Did you do any special operation (such as reset journal) before this happened

On Sat, Nov 24, 2018 at 3:58 PM 关云飞 <gyfelectric at gmail.com> wrote:
>
> hi,
>
>    According to my understanding, the parent directory CDir fnode
> version should be incremented if creating file or directory operation
> happened. But there was a strange problem in my environment parent
> fnode version is far less then subdirectories inode version which
> leading a assert fail and the mds can’t work now.
>
>    Does anyone know how shuod i do can recover my environment?

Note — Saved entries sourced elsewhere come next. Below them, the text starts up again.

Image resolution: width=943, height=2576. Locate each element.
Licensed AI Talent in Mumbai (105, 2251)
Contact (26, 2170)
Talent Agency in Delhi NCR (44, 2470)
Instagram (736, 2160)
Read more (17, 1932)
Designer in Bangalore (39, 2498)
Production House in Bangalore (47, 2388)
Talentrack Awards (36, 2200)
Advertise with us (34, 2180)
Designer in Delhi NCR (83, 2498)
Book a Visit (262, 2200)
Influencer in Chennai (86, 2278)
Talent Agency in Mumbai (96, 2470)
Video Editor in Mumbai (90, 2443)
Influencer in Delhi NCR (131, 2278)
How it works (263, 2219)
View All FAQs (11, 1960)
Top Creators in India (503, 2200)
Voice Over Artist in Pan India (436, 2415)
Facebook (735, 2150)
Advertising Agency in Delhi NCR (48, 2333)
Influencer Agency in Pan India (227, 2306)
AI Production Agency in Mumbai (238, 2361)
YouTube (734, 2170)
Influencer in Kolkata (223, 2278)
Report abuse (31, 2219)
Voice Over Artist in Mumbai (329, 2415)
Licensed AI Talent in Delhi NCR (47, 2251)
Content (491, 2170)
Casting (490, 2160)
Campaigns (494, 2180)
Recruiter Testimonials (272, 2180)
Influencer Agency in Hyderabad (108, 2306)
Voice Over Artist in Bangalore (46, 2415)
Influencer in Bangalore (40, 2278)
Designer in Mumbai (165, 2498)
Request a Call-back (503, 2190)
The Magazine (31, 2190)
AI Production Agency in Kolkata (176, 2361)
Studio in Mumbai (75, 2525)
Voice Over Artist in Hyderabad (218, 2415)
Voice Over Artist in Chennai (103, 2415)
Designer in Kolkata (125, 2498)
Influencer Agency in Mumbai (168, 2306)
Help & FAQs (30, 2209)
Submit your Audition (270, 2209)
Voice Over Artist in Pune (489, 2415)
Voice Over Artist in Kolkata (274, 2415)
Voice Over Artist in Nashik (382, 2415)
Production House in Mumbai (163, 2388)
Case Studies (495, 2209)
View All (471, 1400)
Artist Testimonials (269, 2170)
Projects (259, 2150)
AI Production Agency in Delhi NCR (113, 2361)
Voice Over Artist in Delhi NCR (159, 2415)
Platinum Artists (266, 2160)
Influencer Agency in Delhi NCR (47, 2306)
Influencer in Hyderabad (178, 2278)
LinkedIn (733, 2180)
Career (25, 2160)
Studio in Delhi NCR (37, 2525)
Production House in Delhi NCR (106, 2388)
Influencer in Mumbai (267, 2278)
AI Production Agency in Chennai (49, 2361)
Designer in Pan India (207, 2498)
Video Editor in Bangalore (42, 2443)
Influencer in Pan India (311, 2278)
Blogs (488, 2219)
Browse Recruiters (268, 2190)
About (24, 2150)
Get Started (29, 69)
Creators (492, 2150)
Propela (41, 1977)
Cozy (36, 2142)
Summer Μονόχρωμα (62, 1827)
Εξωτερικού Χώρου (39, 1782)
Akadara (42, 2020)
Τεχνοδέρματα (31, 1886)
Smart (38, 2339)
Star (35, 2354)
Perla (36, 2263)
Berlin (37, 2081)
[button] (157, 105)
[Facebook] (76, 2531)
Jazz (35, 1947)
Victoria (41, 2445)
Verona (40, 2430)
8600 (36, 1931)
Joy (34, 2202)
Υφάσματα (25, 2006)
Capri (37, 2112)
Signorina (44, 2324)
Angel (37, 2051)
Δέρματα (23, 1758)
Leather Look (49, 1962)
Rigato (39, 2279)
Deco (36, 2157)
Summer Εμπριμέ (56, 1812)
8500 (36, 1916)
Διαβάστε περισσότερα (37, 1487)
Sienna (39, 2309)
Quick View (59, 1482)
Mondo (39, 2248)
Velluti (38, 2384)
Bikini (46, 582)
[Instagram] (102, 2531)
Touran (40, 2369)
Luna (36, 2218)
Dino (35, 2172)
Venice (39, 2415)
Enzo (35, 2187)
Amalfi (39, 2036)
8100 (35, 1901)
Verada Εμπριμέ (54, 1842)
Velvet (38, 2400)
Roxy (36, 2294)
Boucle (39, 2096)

> Greatly appreciated if there has any help!
>
> ceph version: jewel 10.2.2
> mds mode: single mds
>
> mds.log
> 2018-11-07 17:44:49.892205 7f4015824700 15 mds.0.journal try_to_expire
> committing [dir 1 / [2,head] auth v=94977 cv=0/0 dir_auth=0
> state=1610612738|complete f(v0 m2018-10-17 16:39:14.350401 3=0+3)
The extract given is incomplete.